(1) The therapeutic portion of medically necessary therapeutic family care treatment is covered for recipients with a primary diagnosis of severe emotional disturbance (SED) as defined in ARM 37.86.3702, or with both an emotional disturbance and a developmental disability, if the treatment is ordered by a licensed physician, licensed psychologist, masters level licensed clinical social worker (MSW) or a licensed professional counselor (LPC) , and prior-authorized by the department or its designee according to the provisions of ARM 37.88.101.
(a) The therapeutic portion of moderate level therapeutic family care treatment, as defined in ARM Title 37, chapters 37 and 97, is covered if provided by a therapeutic family care agency licensed by and contracted with the department to provide moderate level therapeutic family care service.
(b) The therapeutic portion of permanency therapeutic family care treatment, as defined in (2) (c) (i) , is covered if provided by a therapeutic family care agency licensed by and contracted with the department to provide intensive therapeutic family care services.
(i) Permanency therapeutic family care treatment is intensive level therapeutic family care treatment for which the foster family placement is permanent and which includes:
(A) individual, family and group therapies;
(B) clinical supervision provided by a licensed psychologist on a 1:20 ratio;
(C) a treatment manager who is a masters or bachelors level social worker with three years experience, on a 1:6 ratio;
(D) therapeutic aide services averaging at least ten hours per week;
(E) respite care at least one weekend per month; and
(F) additional specialized training for families.
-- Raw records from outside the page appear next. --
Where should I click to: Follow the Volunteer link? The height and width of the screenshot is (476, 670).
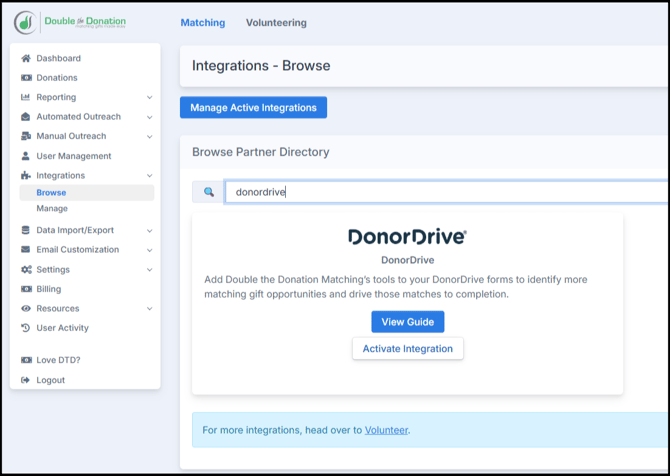[x=386, y=430]

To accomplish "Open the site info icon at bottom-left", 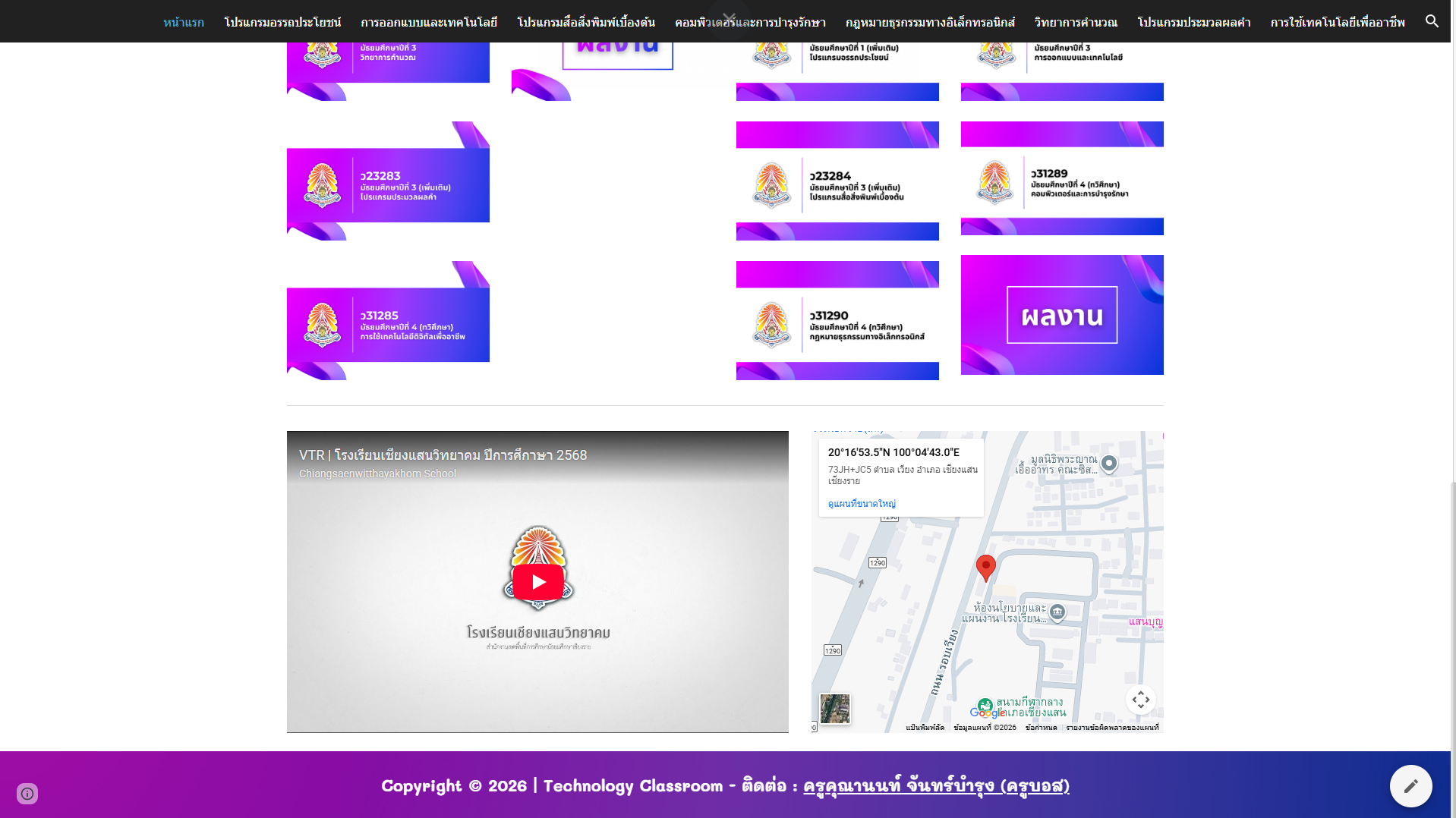I will [x=27, y=794].
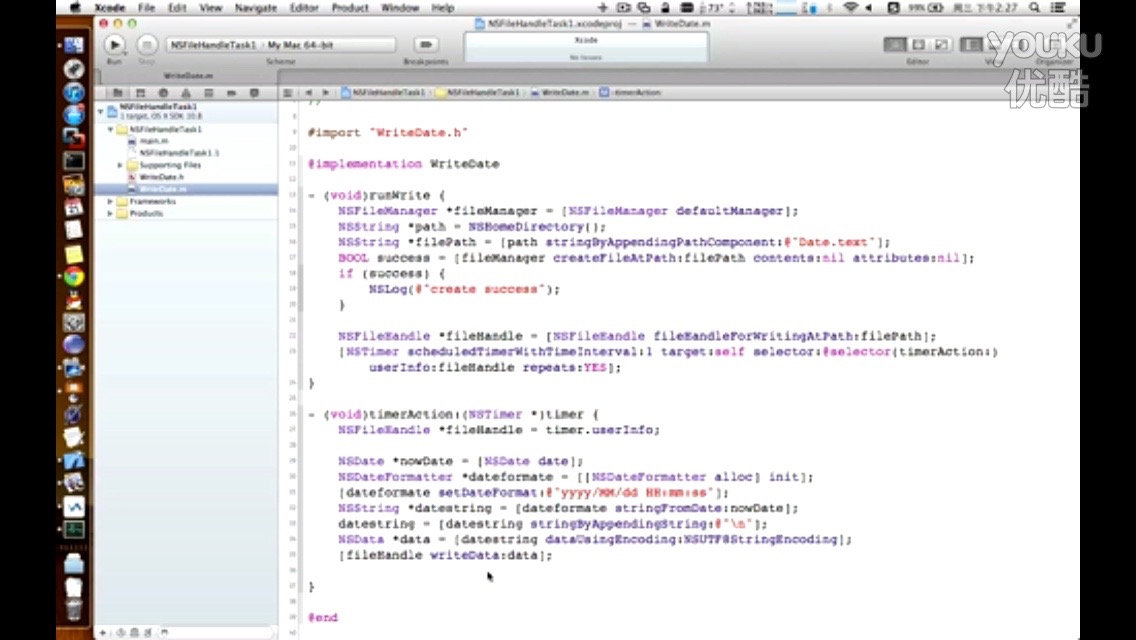Screen dimensions: 1136x640
Task: Collapse the NSFileHandleTask1 project root
Action: [x=101, y=110]
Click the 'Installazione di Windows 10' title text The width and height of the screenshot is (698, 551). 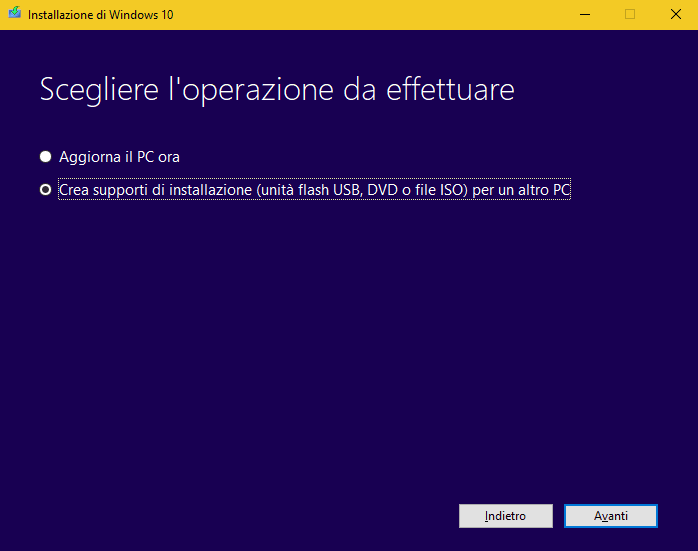tap(100, 15)
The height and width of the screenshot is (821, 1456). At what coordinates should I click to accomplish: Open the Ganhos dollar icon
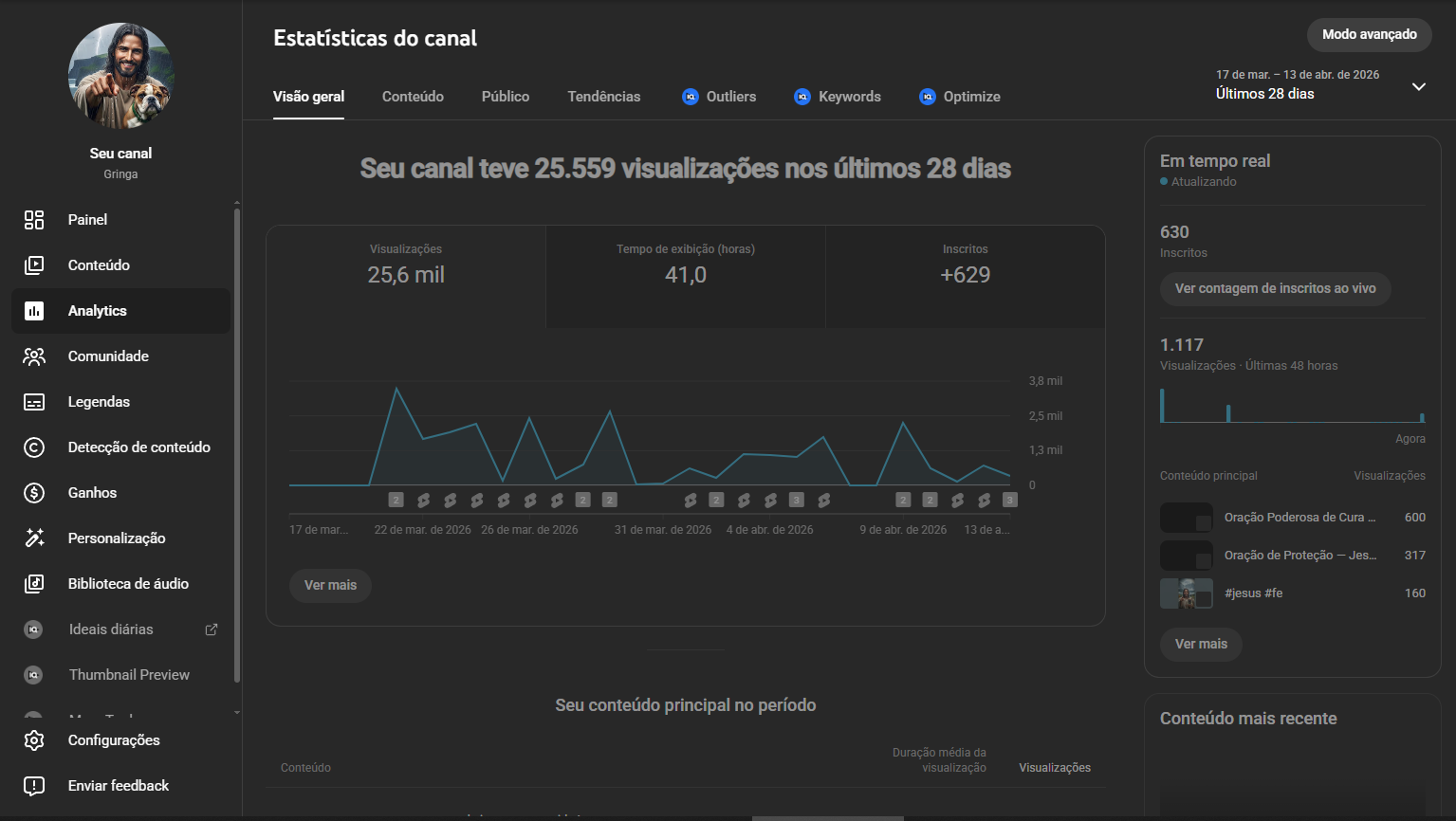[x=34, y=493]
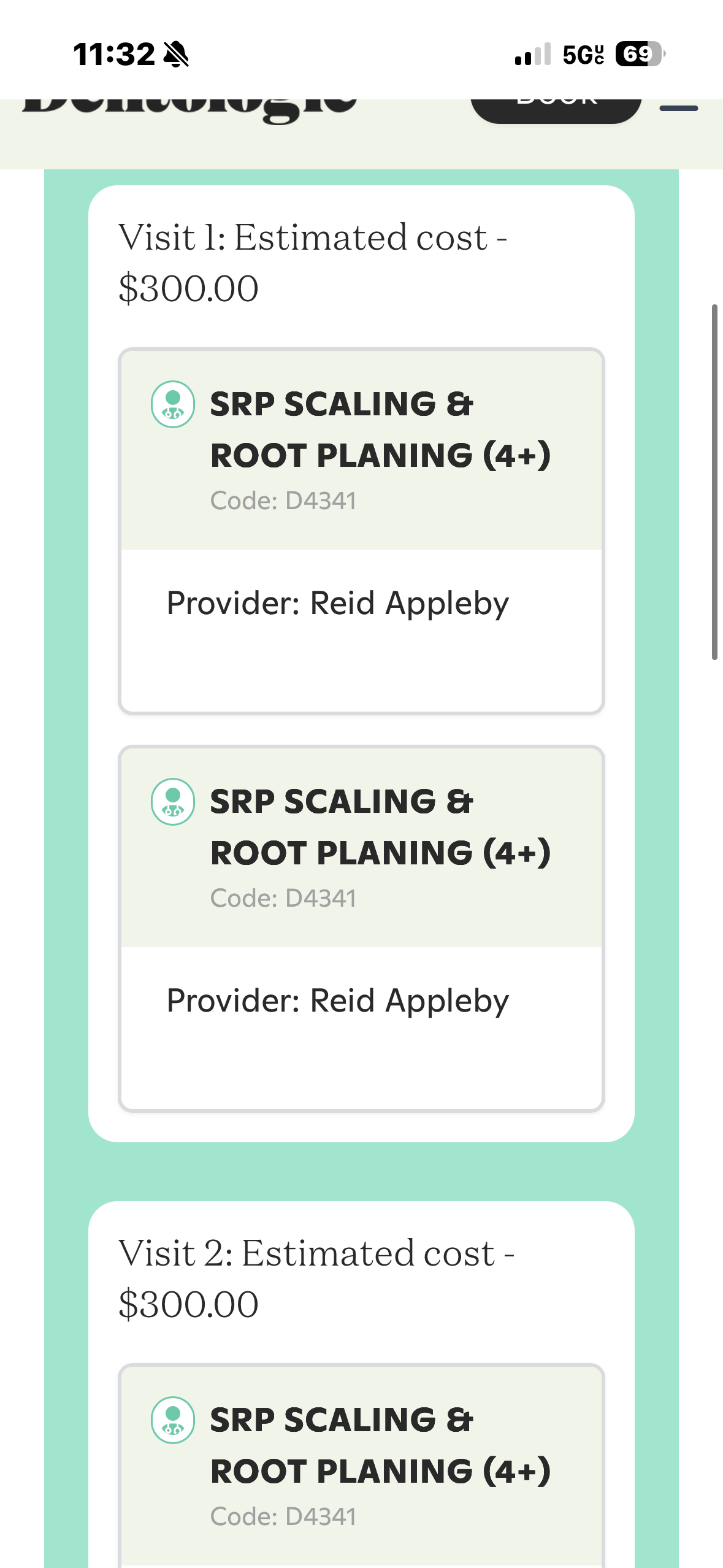Tap first Provider: Reid Appleby row

coord(338,603)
(c) Medicaid will not reimburse for room, board, maintenance or any other nontherapeutic component of therapeutic family care treatment.
(2) Medicaid reimbursement is not available for therapeutic youth family care services unless the provider submits to the department or its designee in accordance with these rules a complete and accurate certificate of need that certifies the necessary level of care. A child or adolescent must meet at least four of the following criteria for moderate therapeutic family care treatment services:
(a) Symptoms of the individual's emotional disturbance or mental illness are of a severe or persistent nature requiring more intensive treatment and clinical supervision than can be provided by outpatient mental health service.
(b) The beneficiary exhibits behaviors related to the covered diagnosis that result in significant risk that the beneficiary will require psychiatric hospitalization or placement in a more restrictive environment if therapeutic living care is not provided or the beneficiary is currently being treated or maintained in a more restrictive environment and requires a structured treatment environment in order to be successfully treated in a less restrictive setting.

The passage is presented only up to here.